| Problem statement |
Go through the entries below and return every line that contains "gear".

Dataset entries:

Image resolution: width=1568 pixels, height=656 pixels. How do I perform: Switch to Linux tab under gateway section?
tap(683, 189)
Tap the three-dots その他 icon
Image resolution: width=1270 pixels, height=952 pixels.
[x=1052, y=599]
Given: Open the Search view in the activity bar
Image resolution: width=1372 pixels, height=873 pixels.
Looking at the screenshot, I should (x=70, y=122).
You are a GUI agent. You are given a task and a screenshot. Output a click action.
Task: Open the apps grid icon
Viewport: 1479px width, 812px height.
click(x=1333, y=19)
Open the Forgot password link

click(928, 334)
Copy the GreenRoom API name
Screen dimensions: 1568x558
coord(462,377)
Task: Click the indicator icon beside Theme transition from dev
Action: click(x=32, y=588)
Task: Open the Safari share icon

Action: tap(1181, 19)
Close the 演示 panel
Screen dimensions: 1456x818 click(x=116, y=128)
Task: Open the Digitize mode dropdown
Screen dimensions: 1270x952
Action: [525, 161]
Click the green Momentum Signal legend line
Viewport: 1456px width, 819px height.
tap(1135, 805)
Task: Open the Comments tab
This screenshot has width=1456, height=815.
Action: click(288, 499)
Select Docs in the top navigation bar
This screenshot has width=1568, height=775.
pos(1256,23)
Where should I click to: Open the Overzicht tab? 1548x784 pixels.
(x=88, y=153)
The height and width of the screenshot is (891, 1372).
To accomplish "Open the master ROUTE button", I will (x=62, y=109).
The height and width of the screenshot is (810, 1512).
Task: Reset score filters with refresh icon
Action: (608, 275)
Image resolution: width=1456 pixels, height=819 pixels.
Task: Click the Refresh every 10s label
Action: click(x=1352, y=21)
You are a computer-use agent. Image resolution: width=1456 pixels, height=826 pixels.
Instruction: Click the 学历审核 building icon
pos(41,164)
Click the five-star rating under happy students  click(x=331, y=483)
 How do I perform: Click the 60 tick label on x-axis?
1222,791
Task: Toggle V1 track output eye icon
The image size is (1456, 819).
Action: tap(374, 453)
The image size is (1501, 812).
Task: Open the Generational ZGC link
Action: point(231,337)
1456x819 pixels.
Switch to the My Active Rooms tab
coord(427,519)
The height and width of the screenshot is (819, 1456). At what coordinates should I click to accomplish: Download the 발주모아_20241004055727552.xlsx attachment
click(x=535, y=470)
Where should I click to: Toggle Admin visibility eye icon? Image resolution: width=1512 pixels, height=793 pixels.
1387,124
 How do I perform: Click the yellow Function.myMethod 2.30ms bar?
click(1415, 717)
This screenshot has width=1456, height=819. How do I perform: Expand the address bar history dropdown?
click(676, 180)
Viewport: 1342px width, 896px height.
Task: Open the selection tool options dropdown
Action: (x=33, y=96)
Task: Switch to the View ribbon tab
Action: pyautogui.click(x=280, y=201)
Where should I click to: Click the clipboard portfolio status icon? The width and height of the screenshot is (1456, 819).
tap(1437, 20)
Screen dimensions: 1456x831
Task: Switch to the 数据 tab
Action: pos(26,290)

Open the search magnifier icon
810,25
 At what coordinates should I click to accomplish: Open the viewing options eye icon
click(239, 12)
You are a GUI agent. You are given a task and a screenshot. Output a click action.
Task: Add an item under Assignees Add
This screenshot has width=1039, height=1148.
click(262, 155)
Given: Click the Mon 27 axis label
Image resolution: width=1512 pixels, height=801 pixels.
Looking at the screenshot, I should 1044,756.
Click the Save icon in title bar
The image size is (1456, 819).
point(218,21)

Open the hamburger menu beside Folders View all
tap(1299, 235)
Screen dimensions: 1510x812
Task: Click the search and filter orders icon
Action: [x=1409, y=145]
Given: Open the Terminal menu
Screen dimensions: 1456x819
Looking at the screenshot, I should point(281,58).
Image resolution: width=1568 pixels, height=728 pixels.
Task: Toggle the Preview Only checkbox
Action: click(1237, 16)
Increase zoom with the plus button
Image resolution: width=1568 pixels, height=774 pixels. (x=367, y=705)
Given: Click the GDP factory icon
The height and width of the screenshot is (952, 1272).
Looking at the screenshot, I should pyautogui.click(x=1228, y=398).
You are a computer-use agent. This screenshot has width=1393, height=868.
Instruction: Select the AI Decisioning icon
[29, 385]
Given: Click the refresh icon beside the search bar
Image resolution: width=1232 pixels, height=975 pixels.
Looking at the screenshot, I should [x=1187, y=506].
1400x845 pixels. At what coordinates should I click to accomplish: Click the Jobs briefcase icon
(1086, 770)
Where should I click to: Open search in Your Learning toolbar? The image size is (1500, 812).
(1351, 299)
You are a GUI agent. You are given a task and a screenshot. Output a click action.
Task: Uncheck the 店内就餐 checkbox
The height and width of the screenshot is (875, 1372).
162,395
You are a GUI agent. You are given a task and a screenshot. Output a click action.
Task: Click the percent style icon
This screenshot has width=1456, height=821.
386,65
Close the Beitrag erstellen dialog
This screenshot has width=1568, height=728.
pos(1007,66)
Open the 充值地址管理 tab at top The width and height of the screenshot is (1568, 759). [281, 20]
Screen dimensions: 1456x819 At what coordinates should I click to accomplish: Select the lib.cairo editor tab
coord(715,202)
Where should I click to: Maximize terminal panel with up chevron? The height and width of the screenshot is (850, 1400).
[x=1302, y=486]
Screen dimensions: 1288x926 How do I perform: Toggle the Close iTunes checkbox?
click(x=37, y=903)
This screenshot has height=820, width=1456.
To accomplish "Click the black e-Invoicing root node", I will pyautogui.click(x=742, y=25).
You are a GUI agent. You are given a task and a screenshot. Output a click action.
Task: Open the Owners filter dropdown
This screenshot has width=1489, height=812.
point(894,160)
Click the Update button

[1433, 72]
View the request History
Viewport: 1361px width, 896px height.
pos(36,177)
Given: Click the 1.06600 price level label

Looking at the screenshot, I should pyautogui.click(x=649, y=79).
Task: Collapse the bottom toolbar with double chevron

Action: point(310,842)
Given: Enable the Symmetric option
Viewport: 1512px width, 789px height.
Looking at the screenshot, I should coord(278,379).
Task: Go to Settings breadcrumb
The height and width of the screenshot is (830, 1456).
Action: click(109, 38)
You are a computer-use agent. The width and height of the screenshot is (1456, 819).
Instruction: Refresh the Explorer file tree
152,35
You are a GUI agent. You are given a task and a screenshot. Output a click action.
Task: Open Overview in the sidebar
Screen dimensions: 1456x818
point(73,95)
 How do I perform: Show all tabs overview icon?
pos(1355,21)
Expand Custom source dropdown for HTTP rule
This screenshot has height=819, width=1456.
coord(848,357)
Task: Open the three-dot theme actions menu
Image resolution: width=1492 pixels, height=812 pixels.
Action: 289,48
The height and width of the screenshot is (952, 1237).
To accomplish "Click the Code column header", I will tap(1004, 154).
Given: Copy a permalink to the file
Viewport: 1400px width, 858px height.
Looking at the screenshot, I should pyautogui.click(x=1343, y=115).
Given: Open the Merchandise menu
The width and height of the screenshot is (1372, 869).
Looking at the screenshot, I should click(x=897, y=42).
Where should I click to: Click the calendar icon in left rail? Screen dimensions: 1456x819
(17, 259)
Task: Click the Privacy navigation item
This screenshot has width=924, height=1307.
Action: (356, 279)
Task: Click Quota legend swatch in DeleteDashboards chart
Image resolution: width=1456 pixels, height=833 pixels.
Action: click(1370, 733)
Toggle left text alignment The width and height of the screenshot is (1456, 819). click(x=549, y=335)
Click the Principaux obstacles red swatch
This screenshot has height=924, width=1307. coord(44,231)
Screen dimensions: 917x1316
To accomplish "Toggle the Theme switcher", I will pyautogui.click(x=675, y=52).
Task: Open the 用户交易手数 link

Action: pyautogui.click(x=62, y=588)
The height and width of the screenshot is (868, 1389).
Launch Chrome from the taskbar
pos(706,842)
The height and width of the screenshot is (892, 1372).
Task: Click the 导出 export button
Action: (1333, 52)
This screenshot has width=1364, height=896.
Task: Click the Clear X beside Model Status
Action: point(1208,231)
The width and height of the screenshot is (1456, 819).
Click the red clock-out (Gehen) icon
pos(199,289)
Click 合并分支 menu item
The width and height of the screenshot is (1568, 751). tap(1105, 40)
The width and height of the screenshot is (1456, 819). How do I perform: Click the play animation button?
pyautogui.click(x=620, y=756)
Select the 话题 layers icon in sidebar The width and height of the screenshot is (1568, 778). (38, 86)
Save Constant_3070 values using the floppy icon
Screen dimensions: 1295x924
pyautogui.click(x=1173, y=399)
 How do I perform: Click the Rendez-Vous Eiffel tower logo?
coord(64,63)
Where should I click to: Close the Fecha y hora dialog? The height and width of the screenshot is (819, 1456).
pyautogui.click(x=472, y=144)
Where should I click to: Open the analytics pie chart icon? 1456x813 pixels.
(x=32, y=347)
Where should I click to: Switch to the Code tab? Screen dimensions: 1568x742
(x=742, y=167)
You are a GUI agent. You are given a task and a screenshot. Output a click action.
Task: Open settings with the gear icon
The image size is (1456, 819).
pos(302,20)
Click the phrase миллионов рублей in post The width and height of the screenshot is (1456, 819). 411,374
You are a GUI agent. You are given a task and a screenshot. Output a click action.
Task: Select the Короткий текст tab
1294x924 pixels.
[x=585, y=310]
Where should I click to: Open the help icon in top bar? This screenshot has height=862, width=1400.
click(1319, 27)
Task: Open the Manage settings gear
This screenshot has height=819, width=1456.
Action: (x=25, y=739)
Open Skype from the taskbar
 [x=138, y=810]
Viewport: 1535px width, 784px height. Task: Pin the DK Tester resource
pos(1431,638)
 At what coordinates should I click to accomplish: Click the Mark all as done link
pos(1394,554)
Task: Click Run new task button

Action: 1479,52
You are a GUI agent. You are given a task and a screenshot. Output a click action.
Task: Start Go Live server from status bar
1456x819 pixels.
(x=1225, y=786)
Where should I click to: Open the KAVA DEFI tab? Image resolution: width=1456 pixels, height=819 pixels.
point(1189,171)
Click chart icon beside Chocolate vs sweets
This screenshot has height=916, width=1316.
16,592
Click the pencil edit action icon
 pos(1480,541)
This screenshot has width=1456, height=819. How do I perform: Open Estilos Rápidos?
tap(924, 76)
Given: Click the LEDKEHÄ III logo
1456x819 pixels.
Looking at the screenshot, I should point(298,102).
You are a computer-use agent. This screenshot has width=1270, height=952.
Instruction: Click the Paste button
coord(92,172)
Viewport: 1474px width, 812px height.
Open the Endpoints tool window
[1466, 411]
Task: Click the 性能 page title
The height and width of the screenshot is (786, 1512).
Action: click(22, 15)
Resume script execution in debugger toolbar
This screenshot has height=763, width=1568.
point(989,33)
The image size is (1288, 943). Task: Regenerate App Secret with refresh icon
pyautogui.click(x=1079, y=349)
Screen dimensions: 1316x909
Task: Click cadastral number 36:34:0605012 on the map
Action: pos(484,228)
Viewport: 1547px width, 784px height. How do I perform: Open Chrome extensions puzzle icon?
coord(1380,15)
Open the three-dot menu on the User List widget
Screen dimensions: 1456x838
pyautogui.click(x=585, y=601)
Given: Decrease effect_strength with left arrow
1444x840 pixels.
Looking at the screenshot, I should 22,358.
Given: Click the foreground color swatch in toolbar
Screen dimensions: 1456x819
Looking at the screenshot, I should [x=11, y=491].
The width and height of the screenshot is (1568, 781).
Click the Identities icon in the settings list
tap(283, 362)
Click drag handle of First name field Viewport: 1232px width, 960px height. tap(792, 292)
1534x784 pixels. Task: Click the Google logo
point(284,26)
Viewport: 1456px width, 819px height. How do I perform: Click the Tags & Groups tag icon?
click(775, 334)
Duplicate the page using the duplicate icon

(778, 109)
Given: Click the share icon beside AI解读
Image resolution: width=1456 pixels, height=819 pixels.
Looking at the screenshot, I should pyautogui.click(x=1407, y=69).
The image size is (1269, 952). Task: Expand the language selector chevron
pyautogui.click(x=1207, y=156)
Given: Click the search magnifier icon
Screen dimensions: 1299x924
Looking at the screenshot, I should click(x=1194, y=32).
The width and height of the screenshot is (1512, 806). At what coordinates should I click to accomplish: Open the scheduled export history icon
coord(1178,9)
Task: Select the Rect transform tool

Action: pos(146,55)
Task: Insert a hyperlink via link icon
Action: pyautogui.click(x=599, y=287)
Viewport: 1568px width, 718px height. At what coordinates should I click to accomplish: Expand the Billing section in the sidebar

| Response to this task |
Task: Open settings with the gear icon
Task: Open the Manage settings gear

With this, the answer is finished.